German Library Association: compared to South Africa, mobile phones do not play a very significant role in Germany, but they are becoming more important in Germany as well. The GLA has launched the "Reading is strength" project which aims at improving digital and new media competence.
Mobiliteracy Uganda: supported by the United States Agency for International Development promotes literacy by sending messages containing reading lessons to an adult's phone they can share with their children. Alternatively, additional audio files are used in order to enable illiterate parents to participate in the project.
Sen Mobile: launched in Senegal, Sen Mobile provides Mobile Development, SMS Service, Quality Assurance and Quality & Training. Their main focus is mobile learning, health and entertainment.

Developments and challenges 
Since the implementation of the first projects in the year 2009, the mLiteracy landscape in South Africa has undergone some promising developments:

The number of feature and smart phones is rising significantly.
More and more mLiteracy projects for formal and informal learning have been established (see above)
The importance of training educators and parents in the field of the educational potential of mobile phones is growing.
Access to literature and literacy projects via mobile phone serves the form of communication young people are accustomed to.
The number of relevant content (for example e-books) is growing. (partly provided by the above projects).
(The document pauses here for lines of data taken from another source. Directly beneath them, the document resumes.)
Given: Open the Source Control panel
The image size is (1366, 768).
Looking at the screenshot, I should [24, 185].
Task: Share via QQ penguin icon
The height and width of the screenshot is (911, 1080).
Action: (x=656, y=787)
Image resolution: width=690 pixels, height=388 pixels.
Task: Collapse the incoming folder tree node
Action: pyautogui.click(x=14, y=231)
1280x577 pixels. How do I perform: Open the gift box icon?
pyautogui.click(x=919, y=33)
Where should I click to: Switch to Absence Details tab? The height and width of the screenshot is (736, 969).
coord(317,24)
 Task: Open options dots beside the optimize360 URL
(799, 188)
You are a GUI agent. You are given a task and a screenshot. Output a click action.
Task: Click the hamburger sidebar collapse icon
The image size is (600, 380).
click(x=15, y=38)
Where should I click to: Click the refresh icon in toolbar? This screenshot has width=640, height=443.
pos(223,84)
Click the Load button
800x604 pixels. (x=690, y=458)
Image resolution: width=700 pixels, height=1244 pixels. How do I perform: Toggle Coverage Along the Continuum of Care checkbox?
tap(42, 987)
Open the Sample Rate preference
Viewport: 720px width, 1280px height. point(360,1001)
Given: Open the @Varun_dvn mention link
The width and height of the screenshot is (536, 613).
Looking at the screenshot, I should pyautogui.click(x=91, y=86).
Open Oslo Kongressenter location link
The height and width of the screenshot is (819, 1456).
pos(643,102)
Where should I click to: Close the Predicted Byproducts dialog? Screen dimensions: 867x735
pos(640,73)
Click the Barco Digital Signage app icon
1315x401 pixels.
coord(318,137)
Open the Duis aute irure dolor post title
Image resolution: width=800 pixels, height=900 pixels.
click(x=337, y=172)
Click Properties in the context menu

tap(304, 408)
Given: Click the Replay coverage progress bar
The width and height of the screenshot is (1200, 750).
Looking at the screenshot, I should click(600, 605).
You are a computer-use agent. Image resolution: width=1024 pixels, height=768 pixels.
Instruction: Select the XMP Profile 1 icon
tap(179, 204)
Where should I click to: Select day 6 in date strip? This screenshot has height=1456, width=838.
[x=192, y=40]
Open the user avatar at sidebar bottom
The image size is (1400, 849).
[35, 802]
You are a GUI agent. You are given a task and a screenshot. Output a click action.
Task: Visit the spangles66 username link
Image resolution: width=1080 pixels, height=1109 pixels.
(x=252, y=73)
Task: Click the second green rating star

On the other hand, there are still a number of major challenges:
The lack of Africa-relevant content and content in African languages remains a major problem.
The costs of airtime to access information via mobile phones can in many cases be a threshold, the majority of users (96%) access the internet on their mobile phone via prepaid, which is more expensive than network contracts.
Most of the projects that make content available for free rely on funding from NGOs and are therefore often not sustainable.
Parents, educators and librarians are not aware enough about the opportunities the access to information via mobile phone offers.
Gender equality is also a problem when it come to access to mobile phones. The UNESCO study "Reading in the mobile era" shows that there are by far more male mobile readers than female. But once women gain access, they tend to read six times longer than men. The study also showed, that 2/3 of the women read stories, which they access via their phones, to their children. Making mobile devices accessible for women, will also increase childhood literacy.

See also
 Digital divide in South Africa
 Internet in South Africa
 Media of South Africa
 Telecommunications in South Africa

References

Literature 

Reading in the mobile era (UNESCO, 2014) (Retrieved 8.2.2015)
UNESCO policy guidelines for mobile learning (2013) (Retrieved 8.2.2015)
The Future of Mobile Learning: implications for policy makers and planners (UNESCO, 2013) (Retrieved 8.2.2015)
Turning on Mobile Learning in Africa and the Middle East: illustrative initiatives and policy implications (UNESCO 2012) (Retrieved 8.2.2015)
 Walton, Marion: Mobile Literacy & South African Teens: Leisure reading, writing, and MXit chatting for teens in Langa and Guguletu (December 2009) (Retrieved 2.8.2015) 
 Mobile for Reading: A landscape research review (June, 2014) (Retrieved 8.2.2015)
Walton, M., & Donner, J. Public access, private mobile: The interplay of shared access and the mobile Internet for teenagers in Cape Town. Global Impact Study Research Report Series., 1–69. (2012). (Retrieved 2.8.2015)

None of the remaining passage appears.